Groundhog Day‘s narrative trick is how it sustains its initial premise without also succumbing to it. Once the film establishes the rules, it then starts to dismantle them. And so eventually Phil concentrates his energy on getting his coworker Rita (Andie MacDowell) to fall in love with him. Bit by bit, he scavenges information about her—her love of poetry and penchant for ordering sweet vermouth, asking her to describe her “perfect guy”—and begins remaking himself in that image. Rita is stuck in the loop without being aware of it, but she can still sense when Phil is being inauthentic. She rejects him repeatedly, and his efforts become more transparently desperate in the process.

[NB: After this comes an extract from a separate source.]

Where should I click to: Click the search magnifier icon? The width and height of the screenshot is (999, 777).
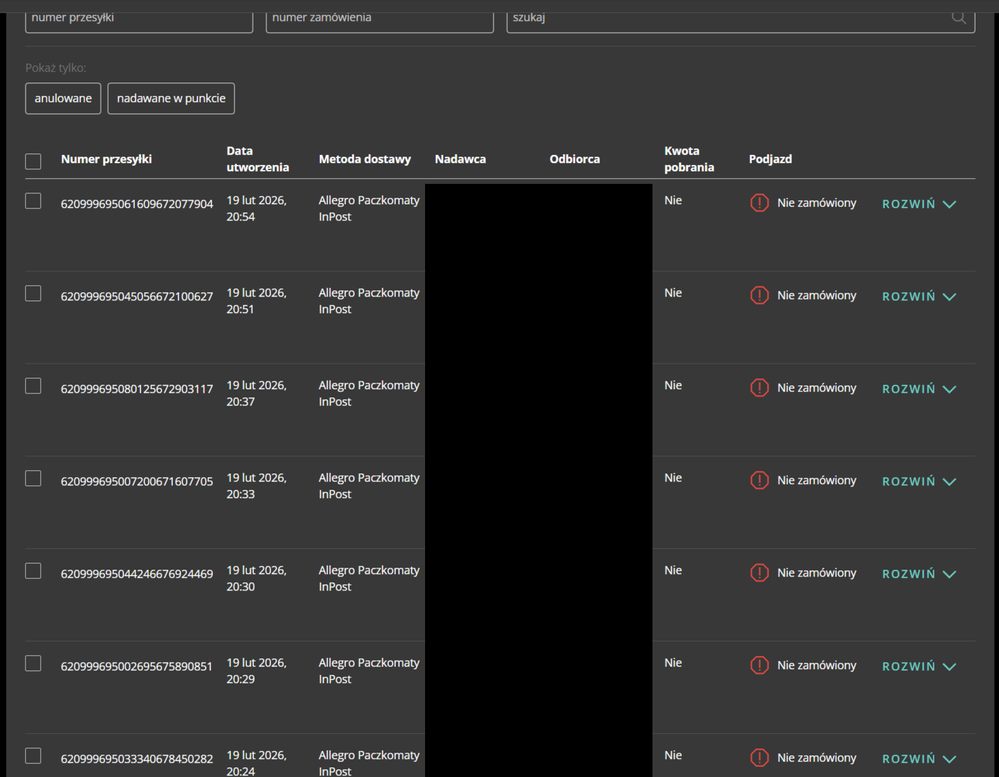959,17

Even in my sloppiest moments, I always suspected there would come a point when I needed to stop drinking. But alcohol’s allure is like a Chinese finger trap; the very act of pulling away is often what draws you right back. So I kept at it, even through several big life changes—the publication of my first book, my exodus from New York after 11 years there, and weathering the pandemic alone in Chicago. I finally made it to Madison in May 2022, where I was happy to be close to family again. But it was only so long before my problems caught up with me, particularly in a hard-drinking college town that can be difficult for a newbie to navigate. It wasn’t that I wanted to reinvent myself; I wanted to be a different person entirely. And while alcohol had offered the illusion of such transformation before, the person it was now turning me into was increasingly mortifying.

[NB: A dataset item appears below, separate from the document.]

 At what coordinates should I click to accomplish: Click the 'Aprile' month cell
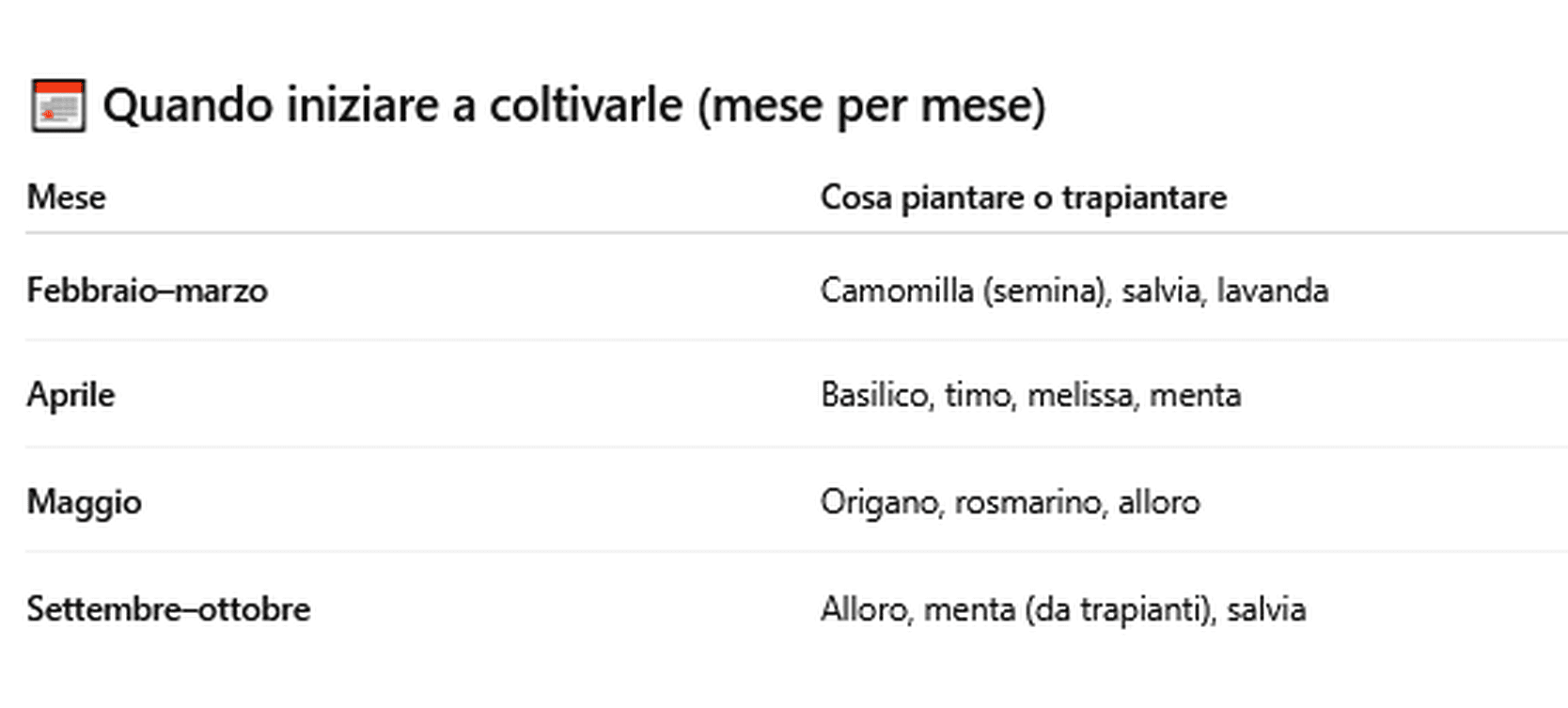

Is goodness innate or can it be attained? Groundhog Day would say it’s a bit of both; we all have seeds of it, but they need to be nourished. It’s not simply that Phil must become the sort of person with whom Rita might consider spending her life. It’s that he has to become that person while not caring about the outcome. Only then does the spell break. These things take time to figure out, whether you have one go at a life or several. The way out can be as random as the way in. It’s the commitment itself that matters.

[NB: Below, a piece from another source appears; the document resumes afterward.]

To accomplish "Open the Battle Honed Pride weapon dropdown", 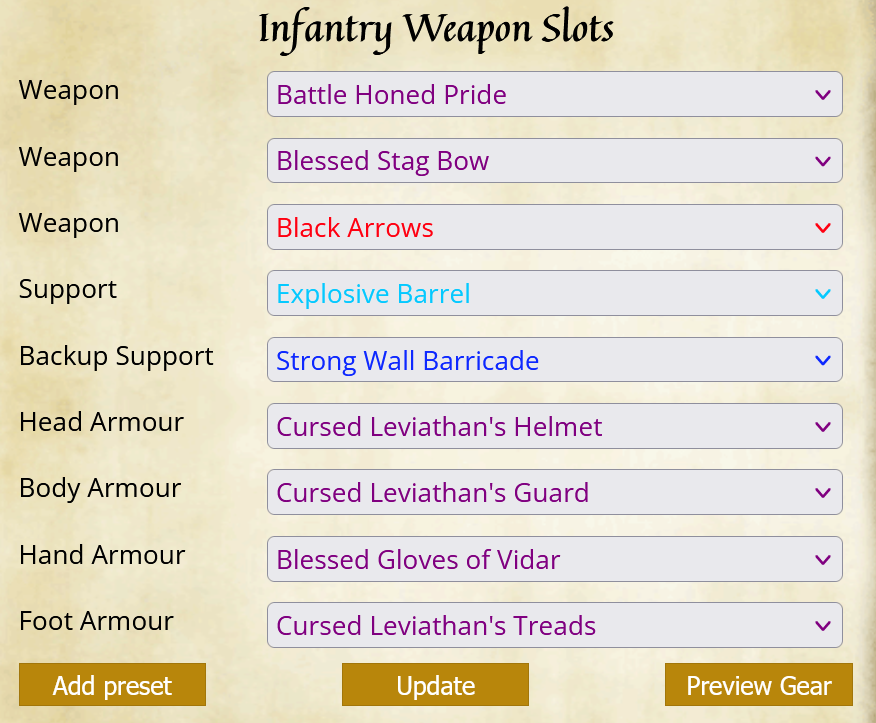I will click(555, 94).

My story isn’t unique. The beats are as recognizable now as Groundhog Day is to any habitual moviegoer. But after I decided to give sobriety a serious go, I found comfort in watching it; I saw myself in the film, and it made me feel less alone. We’re all pumping along on our own ellipticals of dependence on something. But it’s crucial to the film’s success that viewers believe Phil won’t forget the things he learned about himself in the loop once he’s freed of it, even if he still struggles in his new life. The past is something we always carry with us; that doesn’t have to carry a stigma. Part of recovery isn’t just seeking forgiveness from others but forgiving yourself. Even after over a year of abstinence, I’m not totally there yet. All I can do is continue taking it one day at a time. Sometimes you see your shadow. Sometimes there’s sun. And sometimes it’s February 3.